## Entries shown

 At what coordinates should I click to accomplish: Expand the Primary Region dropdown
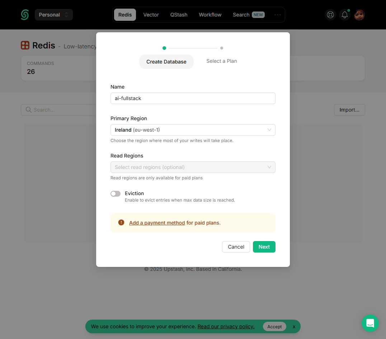[x=193, y=130]
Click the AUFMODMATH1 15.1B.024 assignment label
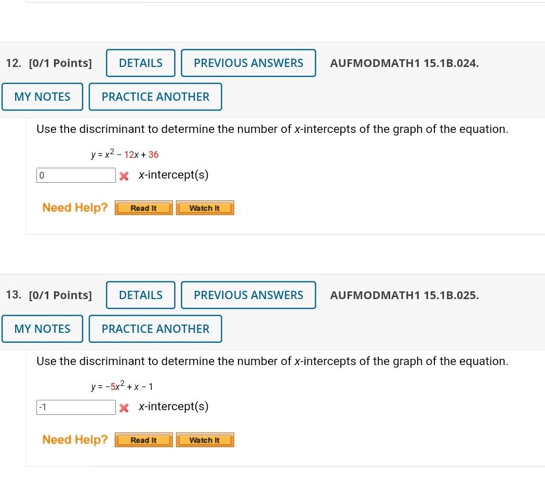The width and height of the screenshot is (545, 498). click(x=404, y=63)
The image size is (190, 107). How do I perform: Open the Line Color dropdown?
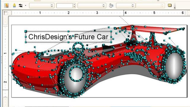coord(92,6)

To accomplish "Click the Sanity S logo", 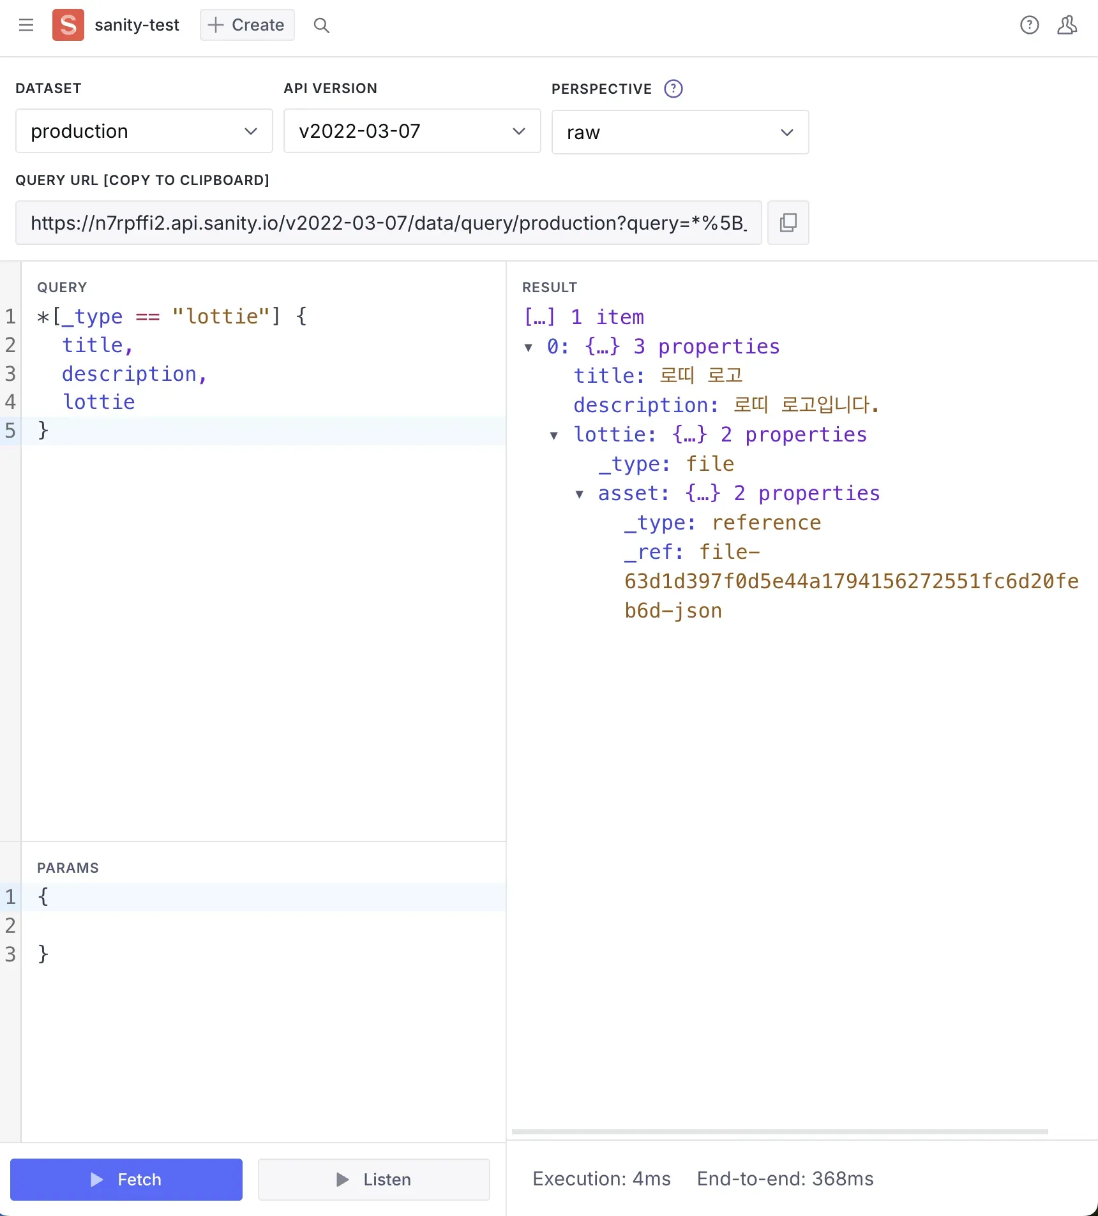I will pos(68,25).
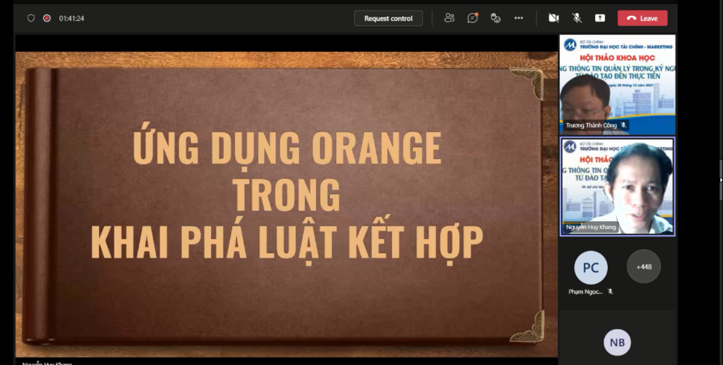Expand the +448 additional participants

(643, 267)
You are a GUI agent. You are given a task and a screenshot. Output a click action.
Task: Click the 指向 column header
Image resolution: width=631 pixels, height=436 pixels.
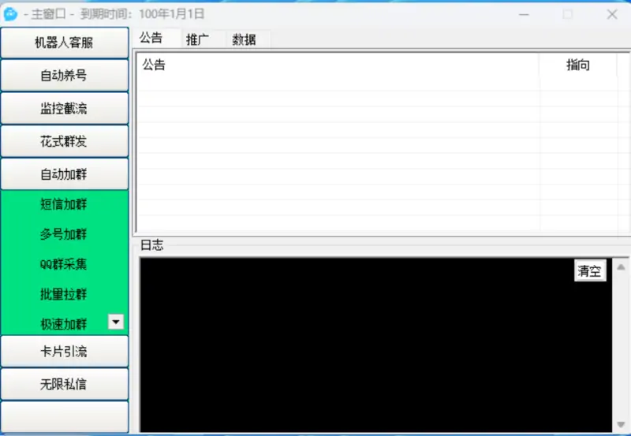tap(577, 65)
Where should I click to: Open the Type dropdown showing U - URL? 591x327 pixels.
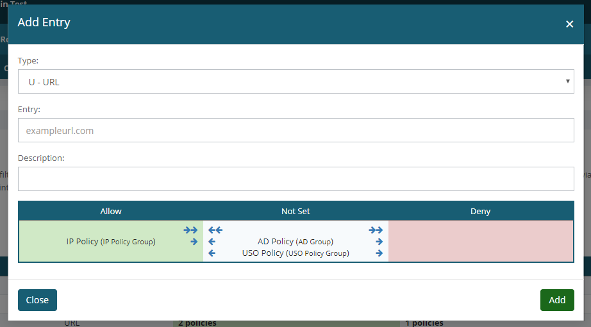tap(296, 82)
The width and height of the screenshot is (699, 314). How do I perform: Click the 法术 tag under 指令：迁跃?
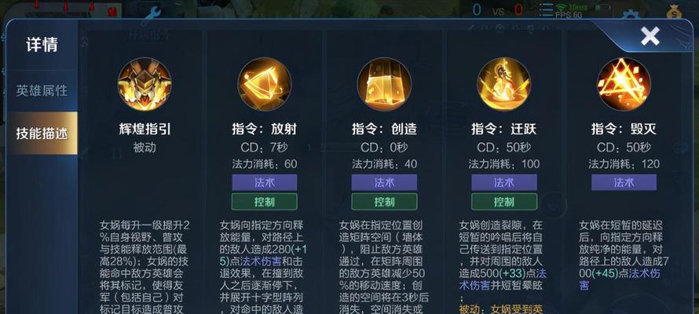pyautogui.click(x=503, y=182)
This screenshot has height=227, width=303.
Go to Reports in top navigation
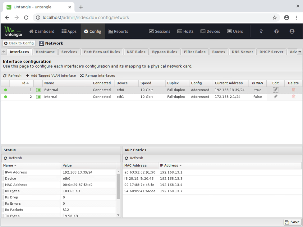pos(118,31)
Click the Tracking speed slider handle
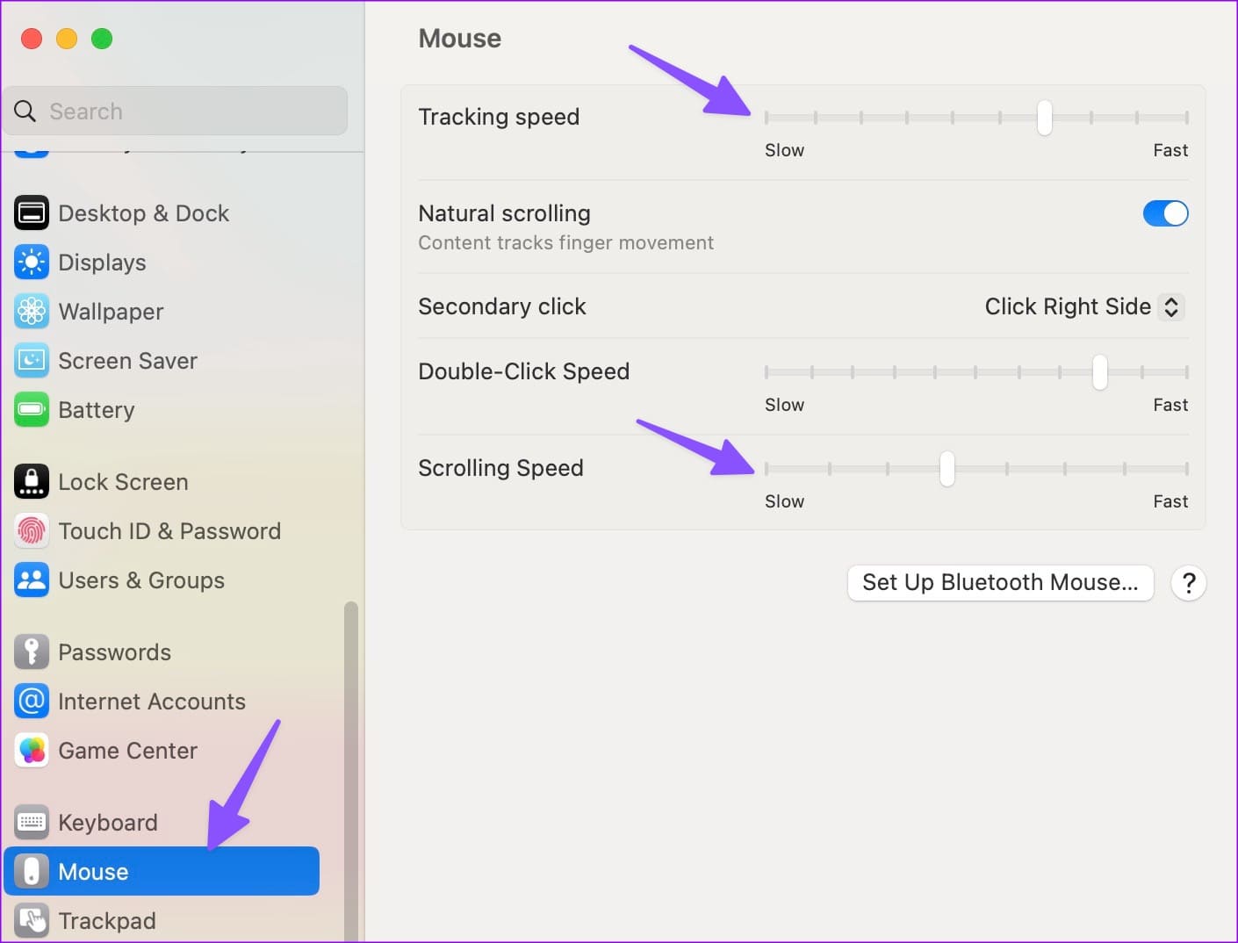Viewport: 1238px width, 943px height. pyautogui.click(x=1044, y=118)
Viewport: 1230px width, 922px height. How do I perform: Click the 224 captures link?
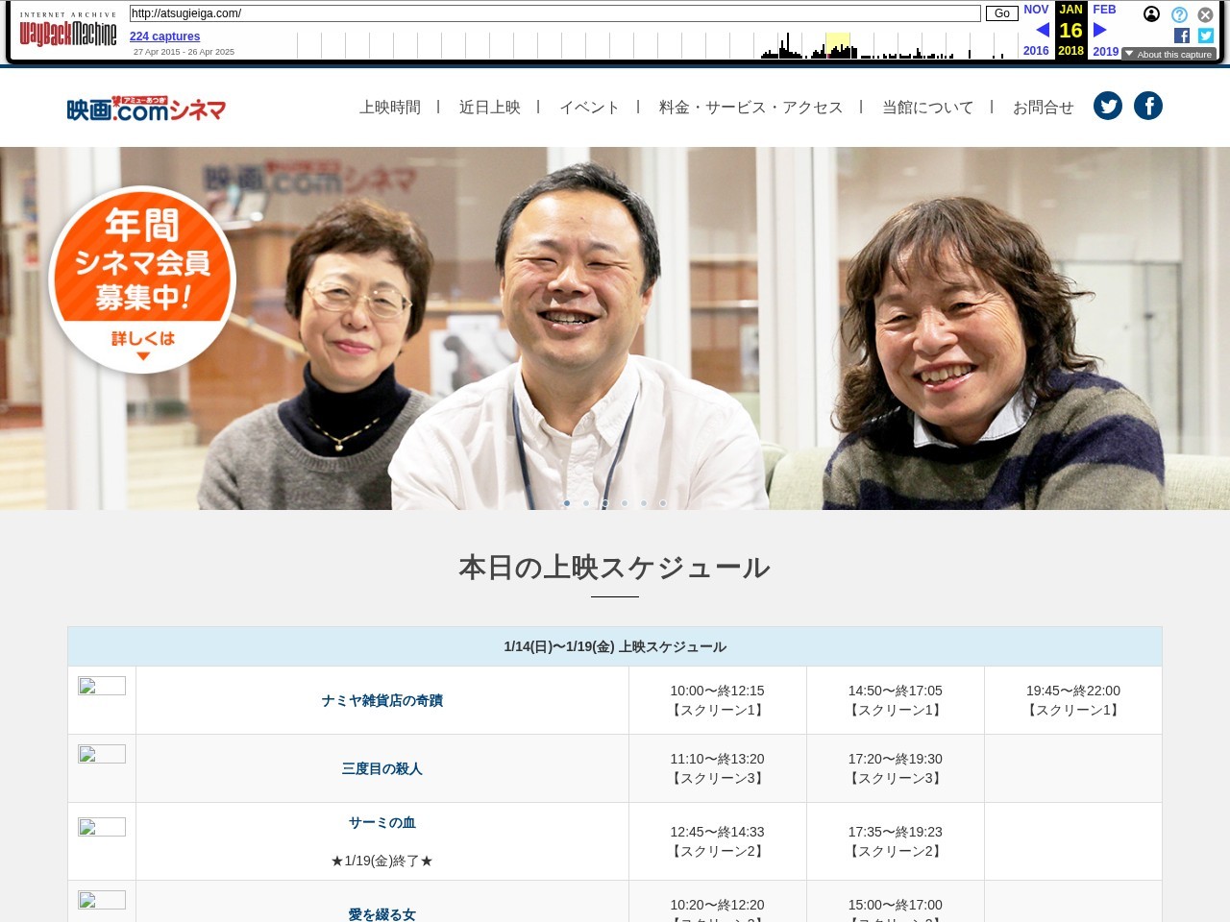[x=164, y=36]
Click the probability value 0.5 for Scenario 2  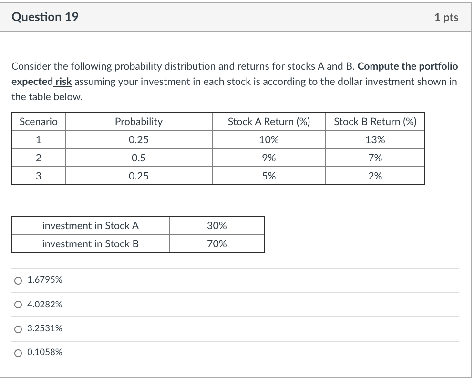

## Instructions to follow
Output only the lines from the one that contains "Go to Reports in top navigation" to the end of the entries above, both end lines included, and drop the pictures.

## Response box
Go to Reports in top navigation
pos(118,31)
Click the Tracking speed slider handle
Viewport: 1238px width, 943px height. pyautogui.click(x=1044, y=118)
Viewport: 1230px width, 922px height. How do I perform: Click the 224 captures link?
[x=164, y=36]
Click the probability value 0.5 for Scenario 2  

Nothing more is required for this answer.